Bank of Nova Scotia (TSX:BNS)(NYSE:BNS), the third-largest bank in Canada in terms of total assets, has watched its stock fall more than 13% in 2015, but I think it is now well positioned to widely outperform the overall market in 2016 and beyond. Let’s take a look at three of the primary reasons why I think the stock will head higher from here and why you should initiate a position today.

1. Its financial performance in fiscal 2015 could support a higher stock price

On December 1, Bank of Nova Scotia released solid earnings results for its fiscal year ended on October 31, 2015. Here’s a summary of 10 of the most notable statistics from fiscal 2015 compared with fiscal 2014:

  1. Adjusted net income increased 2.9% to $7.21 billion
  2. Adjusted earnings per share increased 4.4% to $5.67
  3. Total revenue on a taxable equivalent basis increased 2% to $24.44 billion
  4. Total assets increased 6.3% to $856.5 billion
  5. Deposits increased 8.5% to $600.92 billion
  6. Loans increased 8.1% to $458.63 billion
  7. Common shareholders’ equity increased 9.2% to $49.09 billion
  8. Assets under administration increased 6.2% to $453.93 billion
  9. Assets under management increased 8.6% to $179.01 billion
  10. Book value per share increased 10.4% to $40.80

2. It is a value play

At today’s levels, Bank of Nova Scotia’s stock trades at just 10.1 times fiscal 2015’s adjusted earnings per share of $5.67, only 9.6 times fiscal 2016’s estimated earnings per share of $5.97, and a mere nine times fiscal 2017’s estimated earnings per share of $6.39, all of which are inexpensive compared with its five-year average price-to-earnings multiple of 11.9 and the industry average multiple of 12.6.
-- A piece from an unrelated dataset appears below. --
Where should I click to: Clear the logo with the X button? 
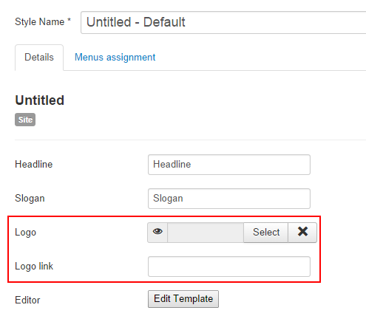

With the multiples above and its estimated 6.5% long-term earnings growth rate in mind, I think Bank of Nova Scotia’s stock could consistently trade at a fair multiple of at least 11, which would place its shares upwards of $65 by the conclusion of fiscal 2016 and upwards of $70 by the conclusion of fiscal 2017, representing upside of more than 13% and 22%, respectively, from current levels.
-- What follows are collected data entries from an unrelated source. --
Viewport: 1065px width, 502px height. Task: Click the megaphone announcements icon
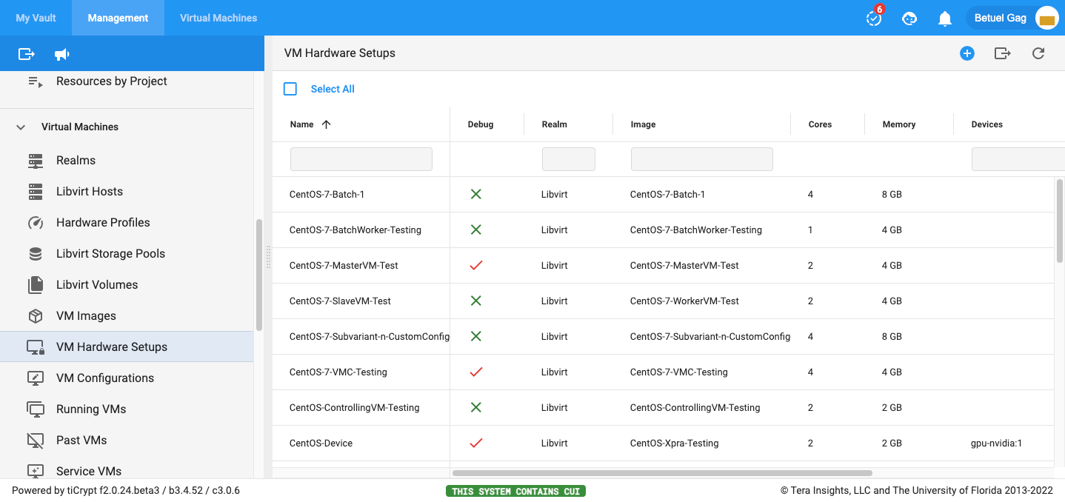pyautogui.click(x=62, y=54)
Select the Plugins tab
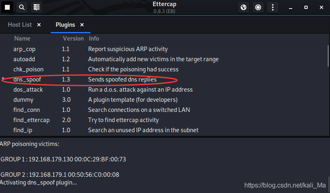 [65, 25]
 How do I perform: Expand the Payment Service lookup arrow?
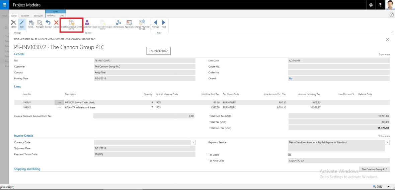tap(387, 142)
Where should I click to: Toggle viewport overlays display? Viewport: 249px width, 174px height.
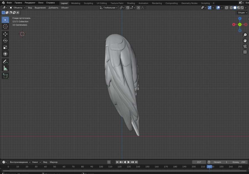tap(218, 8)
3. It has a high dividend and is a dividend-growth play

Bank of Nova Scotia pays a quarterly dividend of $0.70 per share, or $2.80 per share annually, which gives its stock a 4.9% yield, and this is more than double the industry average yield of 2.3%.

Investors should also make two very important notes. First, Bank of Nova Scotia has raised its annual dividend payment for five consecutive years, and its 2.9% increase on August 28 puts it on pace for 2016 to mark the sixth consecutive year with an increase. Second, the company has a target dividend-payout range of 40-50% of net income, so its consistent growth should allow it to continue to increase its returns to shareholders over the next several years.

Should Bank of Nova Scotia be your top buy for 2016?

I think Bank of Nova Scotia will widely outperform the overall market in both the short and long term, so all Foolish investors that do not already have exposure to the Canadian banking industry should strongly consider initiating positions in it today.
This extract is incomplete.